In the case of singular $k$-cube $\phi:[0,1]^k\to V$ we define the $(0,i)$ and $(1,i)$ faces as

$$$\phi^0_i=\phi\circ I^0_i,\qquad \phi^1_i=\phi\circ I^1_i, \tag{20.7}$$$

respectively and the boundary $\partial \phi$ of $\phi$ as the $(k-1)$-chain

$$$\partial\phi =\sum_{i=1}^k (-1)^{i-1}(\phi^1_i-\phi^0_i). \tag{20.8}$$$

### Integrals of $k$-forms on singular $k$-cubes and chains

Let $\omega$ be a smooth $k$-form on an open set $U\subset R^k$ containing $[0,1]^k$. Assume that $\omega$ is of the form

$$$\omega=fdx^1\wedge\ldots\wedge dx^k, \tag{20.9}$$$

where $f$ is a smooth function on $U$.

We define first the integral of $\omega$ over $[0,1]^k$

$$$\int_{[0,1]^k}\omega =\int_{[0,1]^k}fdx^1\wedge\ldots\wedge dx^k=\int_{[0,1]^k}f(x)dx^1\ldots dx^k=\int_{[0,1]^k} f, \tag{20.10}$$$

where the right hand side denotes the Riemann integral over the rectangle $[0,1]^k$.

Using this relation we can define the integral of the smooth $k$-form $\omega$ on $V$ over singular $k$-cube $\phi:[0,1]^k\to V$:

$$$\int_\phi\omega =\int_{[0,1]^k}\phi^\star\omega. \tag{20.11}$$$

With the help of (20.1) we can rewrite this formula:

$$$\int_{\phi}\omega=\int_{[0,1]^k}f(\phi(t)) \frac{\partial(\phi^1,\ldots,\phi^k)}{\partial(t^{1},\ldots,t^{k})}dt^1\wedge\ldots\wedge dt^k, \tag{20.12}$$$

where $\phi=(\phi^1,\ldots,\phi^k)$.

In the special case of standard $k$-cube $I$ given by $x^1=t^1,\ldots,x^k=t^k$, $t\in [0,1]^k$ we obtain

$$$\begin{matrix} \int_I fdx^1\wedge\ldots\wedge dx^k= \int_{[0,1]^k}I^*(fdx^1\wedge\ldots\wedge dx^k)\\ =\int_{[0,1]^k}f(I(t)) \frac{\partial(x^1,\ldots,x^k)}{\partial(t^{1},\ldots,t^{k})}dt^1\wedge\ldots\wedge dt^k\\ =\int_{[0,1]^k}f(t)dt^1\ldots dt^k. \end{matrix} \tag{20.13}$$$

Finally we define the integral of $k$-form of $\omega$ over $k$-chain $c=\sum a_i\phi_i$:

$$$\int_c\omega=\sum a_i\int_{\phi_i}\omega. \tag{20.14}$$$

The last formula applied to $(k-1)$-chain $\ \ \partial I=\sum_{i=1}^k (-1)^{i-1}(I^1_i-I^0_i)\ \$ and $(k-1)$-form $\omega$ gives

$$$\int_{\partial I}\omega=\sum_{i=1}^k (-1)^{i-1}(\int_{I^1_i}\omega -\int_{I^0_i}\omega), \tag{20.15}$$$

and in the case of $(k-1)$-chain $\ \ \partial \phi=\sum_{i=1}^k (-1)^{i-1}(\phi^1_i-\phi^0_i)\ \$:

$$$\int_{\partial \phi}\omega=\sum_{i=1}^k (-1)^{i-1}(\int_{\phi^1_i}\omega -\int_{\phi^0_i}\omega). \tag{20.16}$$$

The definition (20.15) of the integral of $\omega$ on $\partial I$ looks artificially, but we can give it a quite natural interpretation if we define the orientation of $I^0_i$ and $I^1_i$.

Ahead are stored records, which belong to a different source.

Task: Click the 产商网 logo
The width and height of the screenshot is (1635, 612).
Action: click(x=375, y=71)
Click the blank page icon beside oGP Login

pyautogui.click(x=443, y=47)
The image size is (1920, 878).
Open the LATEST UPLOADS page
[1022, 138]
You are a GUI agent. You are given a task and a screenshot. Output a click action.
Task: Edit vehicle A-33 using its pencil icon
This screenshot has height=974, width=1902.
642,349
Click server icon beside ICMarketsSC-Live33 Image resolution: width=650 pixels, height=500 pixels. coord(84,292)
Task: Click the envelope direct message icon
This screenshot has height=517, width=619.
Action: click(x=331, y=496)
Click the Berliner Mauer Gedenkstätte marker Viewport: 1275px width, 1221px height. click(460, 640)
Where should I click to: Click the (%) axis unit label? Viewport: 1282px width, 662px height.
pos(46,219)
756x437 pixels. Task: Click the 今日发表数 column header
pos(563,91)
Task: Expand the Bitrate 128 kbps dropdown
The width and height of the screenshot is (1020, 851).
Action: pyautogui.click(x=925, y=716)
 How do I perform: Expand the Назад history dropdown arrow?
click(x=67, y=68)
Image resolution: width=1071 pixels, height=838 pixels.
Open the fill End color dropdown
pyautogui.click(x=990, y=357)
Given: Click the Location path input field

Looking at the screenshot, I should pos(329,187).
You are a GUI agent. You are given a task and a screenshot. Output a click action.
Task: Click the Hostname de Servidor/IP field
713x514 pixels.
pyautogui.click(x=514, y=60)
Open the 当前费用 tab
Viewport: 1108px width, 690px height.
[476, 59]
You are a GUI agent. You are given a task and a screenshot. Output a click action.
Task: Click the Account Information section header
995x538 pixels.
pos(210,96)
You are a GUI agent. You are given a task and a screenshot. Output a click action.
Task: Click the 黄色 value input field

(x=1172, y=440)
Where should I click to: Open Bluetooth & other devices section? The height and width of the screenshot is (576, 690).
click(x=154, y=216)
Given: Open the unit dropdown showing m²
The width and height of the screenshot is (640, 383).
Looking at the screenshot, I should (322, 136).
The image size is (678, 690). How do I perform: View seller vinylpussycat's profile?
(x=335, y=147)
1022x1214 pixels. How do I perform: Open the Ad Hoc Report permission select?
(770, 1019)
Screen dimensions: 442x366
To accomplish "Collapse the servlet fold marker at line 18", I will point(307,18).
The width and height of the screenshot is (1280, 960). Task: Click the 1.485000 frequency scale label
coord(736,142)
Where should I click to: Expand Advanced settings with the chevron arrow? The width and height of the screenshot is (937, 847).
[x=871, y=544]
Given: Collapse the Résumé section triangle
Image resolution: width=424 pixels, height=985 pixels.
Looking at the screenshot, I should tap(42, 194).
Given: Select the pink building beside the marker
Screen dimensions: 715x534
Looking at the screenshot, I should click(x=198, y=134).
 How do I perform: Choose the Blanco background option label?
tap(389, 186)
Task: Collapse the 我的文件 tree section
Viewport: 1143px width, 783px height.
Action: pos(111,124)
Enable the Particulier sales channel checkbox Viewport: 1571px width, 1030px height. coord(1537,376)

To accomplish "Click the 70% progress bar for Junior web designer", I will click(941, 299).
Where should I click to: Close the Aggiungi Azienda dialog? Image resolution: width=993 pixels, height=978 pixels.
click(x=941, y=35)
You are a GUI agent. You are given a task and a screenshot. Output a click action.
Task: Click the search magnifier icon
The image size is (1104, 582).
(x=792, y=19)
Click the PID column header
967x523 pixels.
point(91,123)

We recall that the transition from one frame $e_1,..., e_k$ in $R^k$ to a second frame $e_1',..., e_k'$ can be defined by the square matrix obtained from $e_j'=A^i_je_i$. The determinant of this matrix is always nonzero, and the set of all frames divides into two equivalence classes, each class containing all possible frames such that for any two of them the determinant of transition matrix is positive. Such equivalence classes are called orientation classes of frames in $R^n$. To define an orientation means to fix one of these orientation classes. Thus, the oriented space $R^k$ is the space $R^k$ together with a fixed orientation class of frames.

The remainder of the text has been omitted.